After poor record sales (surprising due to the amount of critical acclaim this album recieved, and the fact that they appeared on Never Mind the Buzzcocks on the 2005 Christmas special!) they were dropped from the Earache roster the week they went into the studio to record this album, they were at something of a loss in terms of what to do. Regardless, they churned on, playing live shows with a reinvigorated rage, and as the year went on, more new songs began to surface until they announced the release date for their new album (after a year and a half of waiting on my part).

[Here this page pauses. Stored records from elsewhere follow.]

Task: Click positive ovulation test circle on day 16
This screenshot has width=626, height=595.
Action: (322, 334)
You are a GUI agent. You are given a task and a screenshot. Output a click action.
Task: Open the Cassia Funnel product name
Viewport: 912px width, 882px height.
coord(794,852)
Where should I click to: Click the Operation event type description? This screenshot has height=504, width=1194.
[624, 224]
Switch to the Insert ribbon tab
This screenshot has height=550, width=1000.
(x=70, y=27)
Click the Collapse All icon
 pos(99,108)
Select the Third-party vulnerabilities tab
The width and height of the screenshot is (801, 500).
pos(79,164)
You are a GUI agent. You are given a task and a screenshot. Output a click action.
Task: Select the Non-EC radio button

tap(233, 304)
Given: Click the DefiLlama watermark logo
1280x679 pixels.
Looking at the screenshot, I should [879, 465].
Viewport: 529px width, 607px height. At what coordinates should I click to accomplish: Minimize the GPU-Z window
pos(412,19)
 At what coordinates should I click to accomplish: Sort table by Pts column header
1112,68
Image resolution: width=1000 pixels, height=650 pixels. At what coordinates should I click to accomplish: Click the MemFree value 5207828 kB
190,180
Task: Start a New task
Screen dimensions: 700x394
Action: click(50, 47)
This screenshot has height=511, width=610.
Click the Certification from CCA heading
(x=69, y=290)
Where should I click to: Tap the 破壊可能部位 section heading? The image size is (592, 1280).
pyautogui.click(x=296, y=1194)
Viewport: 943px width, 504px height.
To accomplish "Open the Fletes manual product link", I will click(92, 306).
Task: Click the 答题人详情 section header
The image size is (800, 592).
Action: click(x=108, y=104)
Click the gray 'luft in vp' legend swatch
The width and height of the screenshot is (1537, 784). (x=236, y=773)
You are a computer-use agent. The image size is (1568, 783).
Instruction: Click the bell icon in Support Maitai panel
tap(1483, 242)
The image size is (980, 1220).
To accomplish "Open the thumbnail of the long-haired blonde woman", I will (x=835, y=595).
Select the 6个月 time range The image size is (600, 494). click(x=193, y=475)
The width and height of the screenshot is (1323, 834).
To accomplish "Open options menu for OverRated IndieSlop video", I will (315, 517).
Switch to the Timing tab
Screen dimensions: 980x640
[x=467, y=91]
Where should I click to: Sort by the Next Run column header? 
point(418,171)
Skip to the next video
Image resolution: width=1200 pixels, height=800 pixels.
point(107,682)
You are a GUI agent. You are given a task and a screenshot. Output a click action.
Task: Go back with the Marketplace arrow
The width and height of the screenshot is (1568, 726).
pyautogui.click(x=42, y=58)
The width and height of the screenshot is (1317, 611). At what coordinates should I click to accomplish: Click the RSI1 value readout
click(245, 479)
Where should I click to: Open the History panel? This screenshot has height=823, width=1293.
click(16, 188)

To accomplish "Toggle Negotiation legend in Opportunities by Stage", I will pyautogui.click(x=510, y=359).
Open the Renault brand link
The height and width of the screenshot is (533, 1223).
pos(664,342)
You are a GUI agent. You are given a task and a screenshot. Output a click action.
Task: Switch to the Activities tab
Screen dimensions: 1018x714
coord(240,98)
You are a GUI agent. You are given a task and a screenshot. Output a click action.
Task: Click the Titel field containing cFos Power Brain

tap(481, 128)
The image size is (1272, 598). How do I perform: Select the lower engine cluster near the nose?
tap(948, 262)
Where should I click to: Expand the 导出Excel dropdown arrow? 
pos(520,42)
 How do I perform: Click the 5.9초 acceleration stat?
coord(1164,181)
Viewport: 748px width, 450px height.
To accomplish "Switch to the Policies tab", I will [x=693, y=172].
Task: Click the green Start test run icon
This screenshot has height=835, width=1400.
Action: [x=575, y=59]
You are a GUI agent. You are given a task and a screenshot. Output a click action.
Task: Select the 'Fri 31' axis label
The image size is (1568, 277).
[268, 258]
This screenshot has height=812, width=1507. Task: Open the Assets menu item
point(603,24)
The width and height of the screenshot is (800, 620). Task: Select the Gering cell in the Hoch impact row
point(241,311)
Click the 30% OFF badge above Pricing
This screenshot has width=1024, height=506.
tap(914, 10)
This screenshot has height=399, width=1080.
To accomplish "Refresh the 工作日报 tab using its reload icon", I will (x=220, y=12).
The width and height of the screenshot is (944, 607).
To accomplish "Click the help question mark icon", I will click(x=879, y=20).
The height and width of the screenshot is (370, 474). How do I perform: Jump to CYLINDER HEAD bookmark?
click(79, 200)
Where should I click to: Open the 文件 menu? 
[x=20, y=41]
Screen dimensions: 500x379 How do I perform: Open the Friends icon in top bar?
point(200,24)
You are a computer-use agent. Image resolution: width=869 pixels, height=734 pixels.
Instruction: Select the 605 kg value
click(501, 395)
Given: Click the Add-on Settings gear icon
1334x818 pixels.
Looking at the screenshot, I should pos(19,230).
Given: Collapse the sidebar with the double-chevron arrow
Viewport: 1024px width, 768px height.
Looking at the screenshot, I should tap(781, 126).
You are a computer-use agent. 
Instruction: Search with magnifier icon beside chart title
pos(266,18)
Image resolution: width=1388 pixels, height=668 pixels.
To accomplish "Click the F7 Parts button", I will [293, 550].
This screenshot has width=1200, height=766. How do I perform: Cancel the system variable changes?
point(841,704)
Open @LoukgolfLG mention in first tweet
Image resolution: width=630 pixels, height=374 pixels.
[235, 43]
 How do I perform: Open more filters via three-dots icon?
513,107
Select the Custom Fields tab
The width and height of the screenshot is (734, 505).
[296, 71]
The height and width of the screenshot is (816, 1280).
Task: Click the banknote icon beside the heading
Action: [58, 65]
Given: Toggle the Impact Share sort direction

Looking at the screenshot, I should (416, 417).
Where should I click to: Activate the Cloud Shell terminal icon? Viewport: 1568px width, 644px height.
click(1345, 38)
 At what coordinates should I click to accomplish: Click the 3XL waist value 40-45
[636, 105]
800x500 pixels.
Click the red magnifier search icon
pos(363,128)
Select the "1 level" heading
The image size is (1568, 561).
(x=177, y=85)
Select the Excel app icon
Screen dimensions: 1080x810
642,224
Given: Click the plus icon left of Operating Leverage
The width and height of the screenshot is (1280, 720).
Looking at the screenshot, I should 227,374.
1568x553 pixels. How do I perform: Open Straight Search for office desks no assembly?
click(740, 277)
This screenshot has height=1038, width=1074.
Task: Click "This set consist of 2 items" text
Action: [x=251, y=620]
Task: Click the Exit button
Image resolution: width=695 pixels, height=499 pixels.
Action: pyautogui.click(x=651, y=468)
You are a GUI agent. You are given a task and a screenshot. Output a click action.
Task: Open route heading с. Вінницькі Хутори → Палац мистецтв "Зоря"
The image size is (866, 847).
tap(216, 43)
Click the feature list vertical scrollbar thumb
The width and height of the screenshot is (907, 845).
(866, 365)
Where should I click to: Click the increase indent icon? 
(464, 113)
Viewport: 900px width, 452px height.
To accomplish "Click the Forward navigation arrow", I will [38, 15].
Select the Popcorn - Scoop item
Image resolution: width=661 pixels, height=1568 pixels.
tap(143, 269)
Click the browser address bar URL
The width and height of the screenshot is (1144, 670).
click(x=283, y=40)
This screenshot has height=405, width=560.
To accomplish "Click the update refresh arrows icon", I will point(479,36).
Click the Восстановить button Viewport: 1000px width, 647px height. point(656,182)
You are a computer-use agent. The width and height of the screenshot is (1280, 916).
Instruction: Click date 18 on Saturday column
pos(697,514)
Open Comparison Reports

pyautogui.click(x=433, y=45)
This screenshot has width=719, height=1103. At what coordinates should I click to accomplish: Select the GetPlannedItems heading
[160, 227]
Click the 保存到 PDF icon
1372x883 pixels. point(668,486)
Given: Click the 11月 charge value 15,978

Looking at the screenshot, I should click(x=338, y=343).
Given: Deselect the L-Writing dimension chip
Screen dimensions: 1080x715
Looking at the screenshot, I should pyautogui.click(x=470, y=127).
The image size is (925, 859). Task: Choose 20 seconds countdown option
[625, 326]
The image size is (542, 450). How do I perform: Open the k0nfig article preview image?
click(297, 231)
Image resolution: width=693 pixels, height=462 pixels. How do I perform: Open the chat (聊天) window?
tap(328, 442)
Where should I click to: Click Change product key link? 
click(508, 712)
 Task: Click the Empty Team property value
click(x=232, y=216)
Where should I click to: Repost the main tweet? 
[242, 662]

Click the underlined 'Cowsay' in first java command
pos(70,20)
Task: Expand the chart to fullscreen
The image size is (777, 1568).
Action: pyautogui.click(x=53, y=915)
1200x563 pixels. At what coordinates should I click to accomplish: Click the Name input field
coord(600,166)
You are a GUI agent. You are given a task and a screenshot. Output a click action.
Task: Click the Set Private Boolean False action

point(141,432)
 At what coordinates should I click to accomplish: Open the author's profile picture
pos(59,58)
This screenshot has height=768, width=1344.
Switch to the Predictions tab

So here I am, listening to their new album, and what can I say, the score adequately shows what I think of this album. What I can say is, that this is brutal and serverely so. They have pretty much dropped the early sludge sound in favour of making the grindcore element the most prominant (of course some sludge passages appear, most noticably in "The Grimdown", but even so most of the slower sections sound more like down tempo grindcore). There is an incredible amount of depth to this album, which is surprising to hear, when told that this is a grind album. There are some all out, balls-to-the-wall moments ("Cheyne Stoking" and "K*nt" amongst others!), but it never seems to be extremity for the sake of it, everything seems thought out; there's even semblances of melody in a lot of the songs and a relaxing clean guitar tune "Sleep", which will jump out and shock you more than their violent songs! This is like the much needed morphine to the open wound caused by the first half of the album, giving you a breather before the ferocity picks up again!
The instruments are well played and nothing is ever seemingly done for the sake of it; the blastbeats are all well placed, the melody blends perfectly with the song and even enhances the extreme nature of the music, rather than taking away from it as with a lot of melodic death bands! The Guitar tone is absolutely perfect for this kind of music, and the riffs sound like well tuned chainsaws, cutting at you from the speakers. Production wise, this has Mick Kenney written all over it, and although many people may find flaws in it, no one could deny that it works with the music perfectly!
This is by far Mistress' best album, their grinding achievement you could say...that is if you wanted to start describing everything with stupid plays on words. This is an amazing album, and has a balance that many other extreme acts could do with to keep their music from becoming boring and stale.
Go on, give them a listen...it's worth the pain!